Action item = Output, exactly and with no pictures, the line that contains "697x506 pixels. How" and every line that comes after it in the data below, the last one included.

Stored entries =
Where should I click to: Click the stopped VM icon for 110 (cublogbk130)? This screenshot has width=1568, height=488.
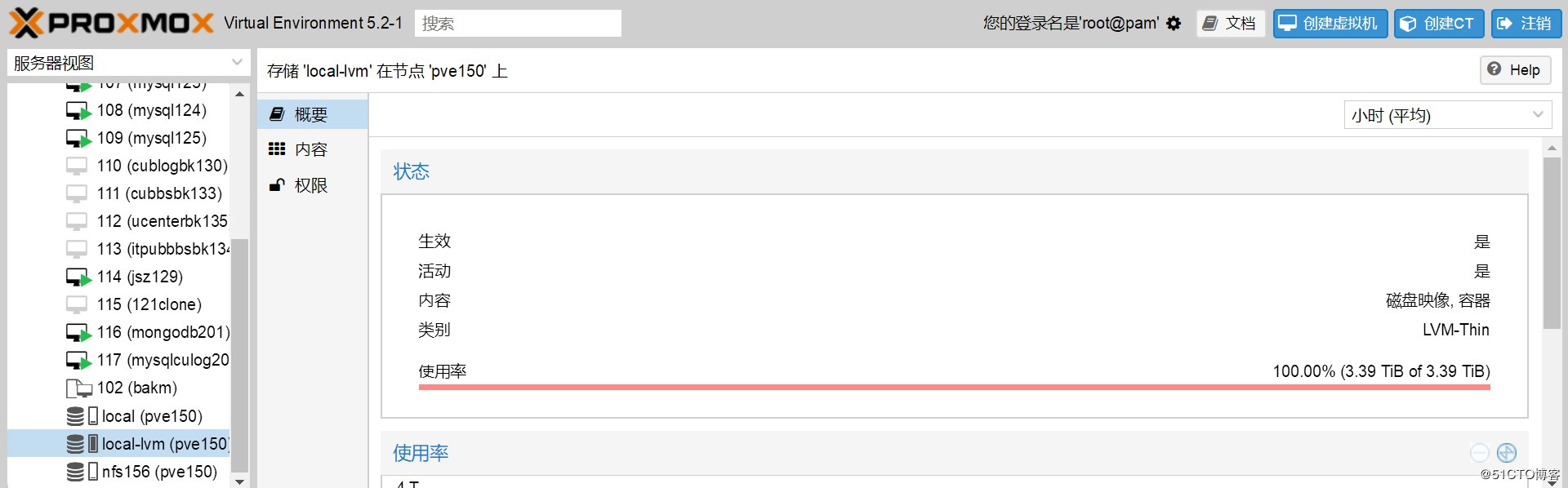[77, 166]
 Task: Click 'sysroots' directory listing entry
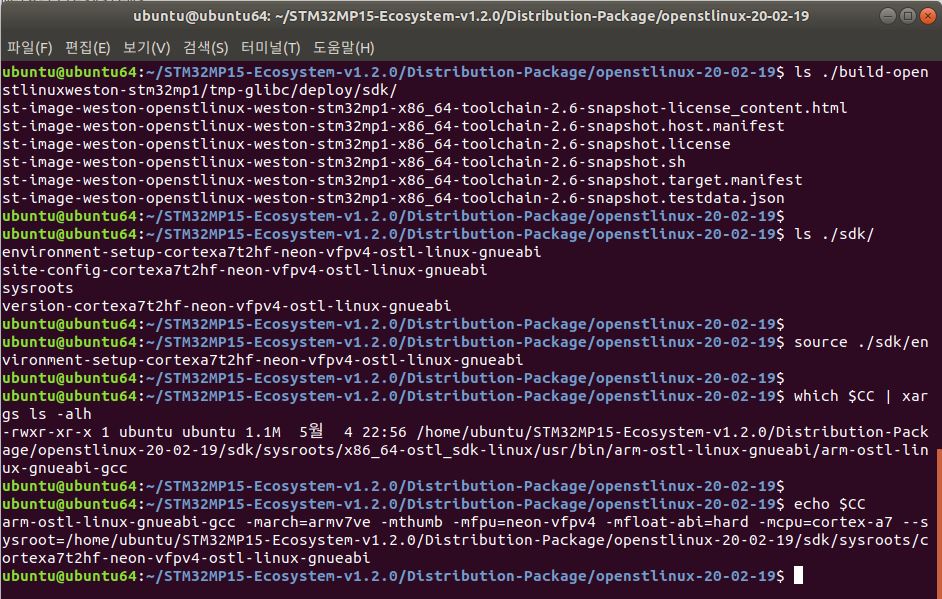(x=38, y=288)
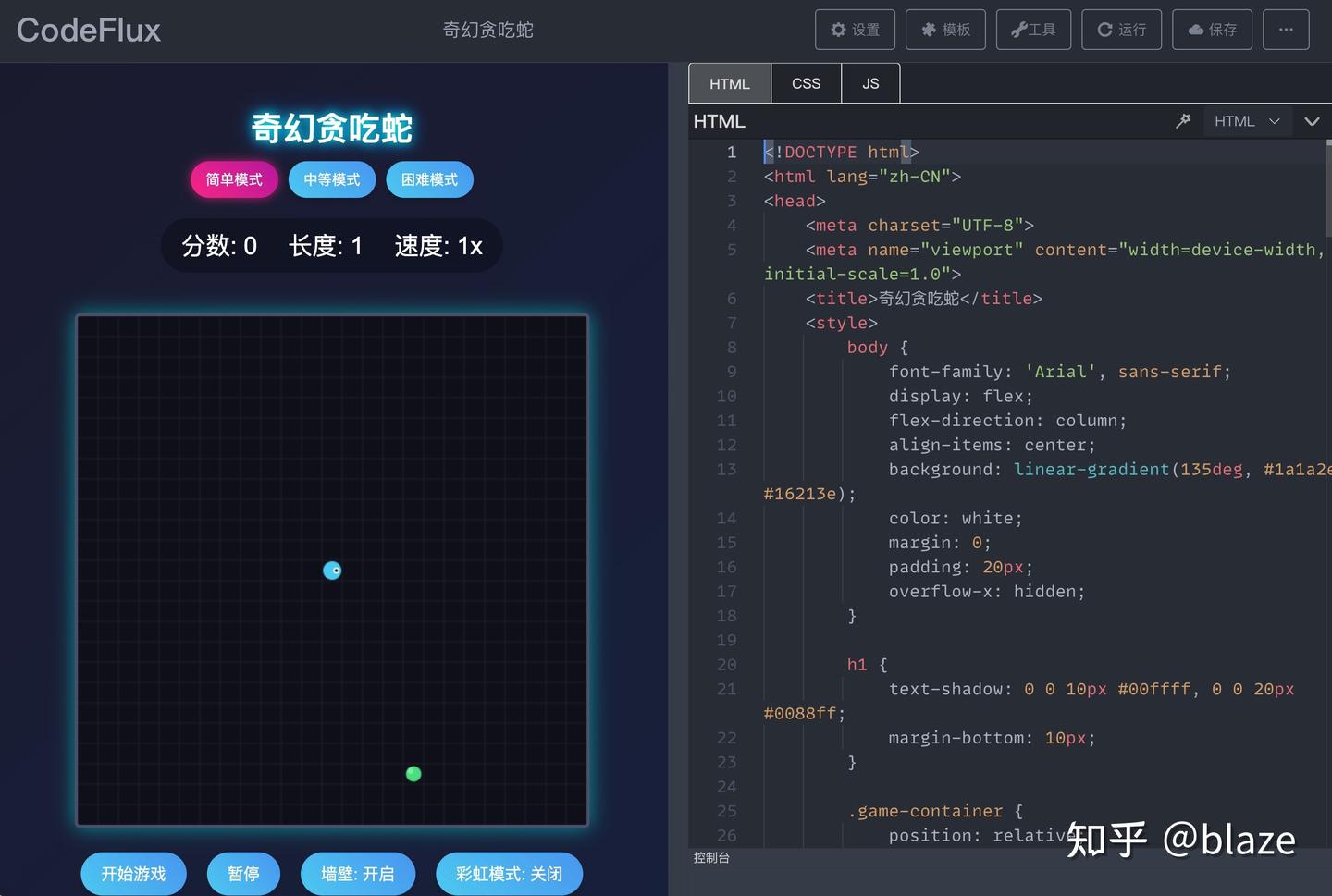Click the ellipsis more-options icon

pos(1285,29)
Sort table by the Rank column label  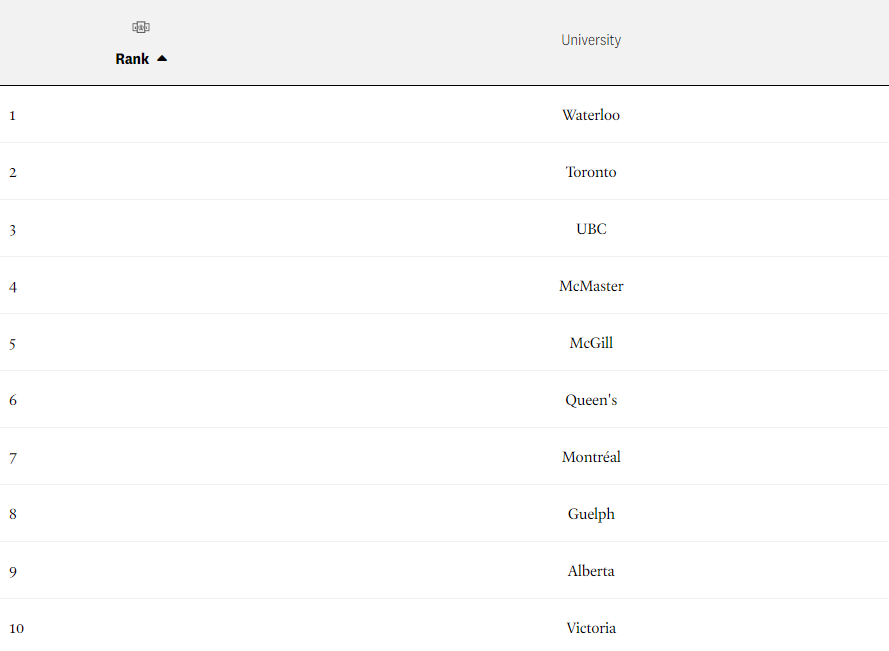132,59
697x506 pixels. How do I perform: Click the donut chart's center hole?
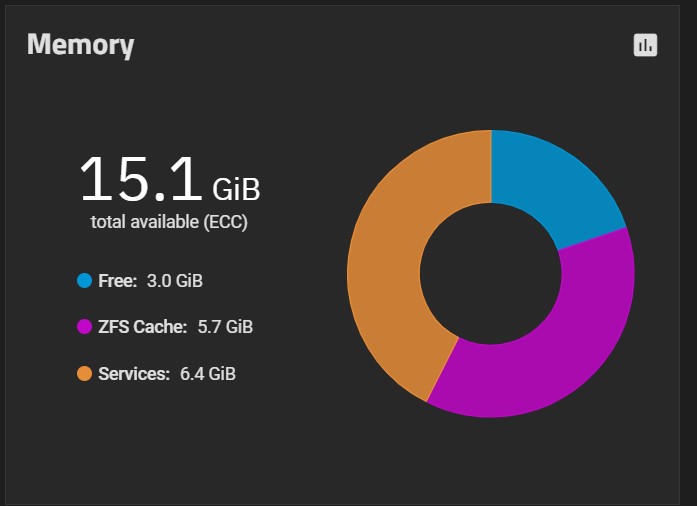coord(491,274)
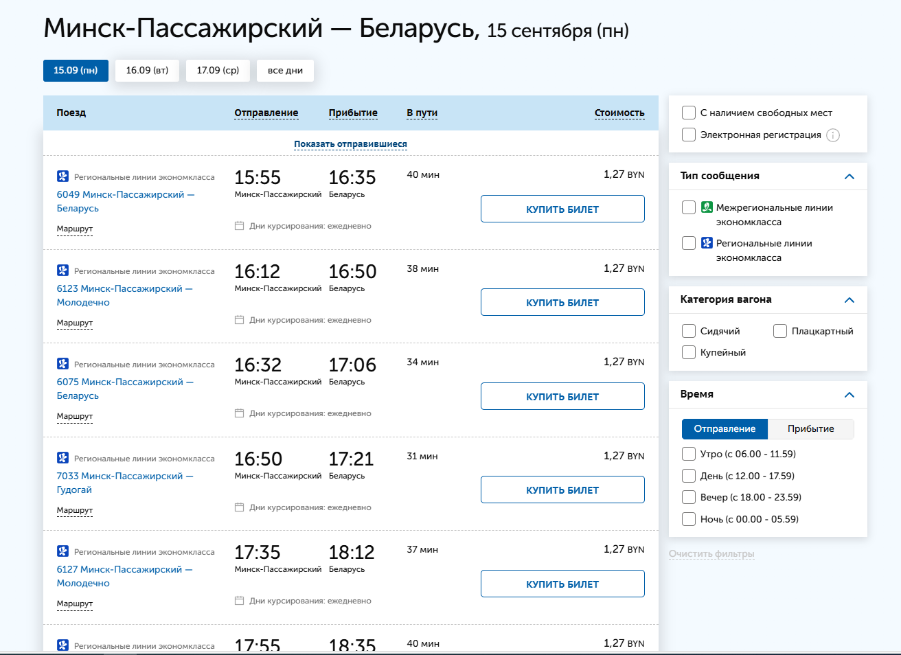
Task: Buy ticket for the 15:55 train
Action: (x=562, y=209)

Task answer =
697x506 pixels. How do I perform: Click the donut chart's center hole?
coord(491,274)
Task: Buy ticket for the 15:55 train
Action: (x=562, y=209)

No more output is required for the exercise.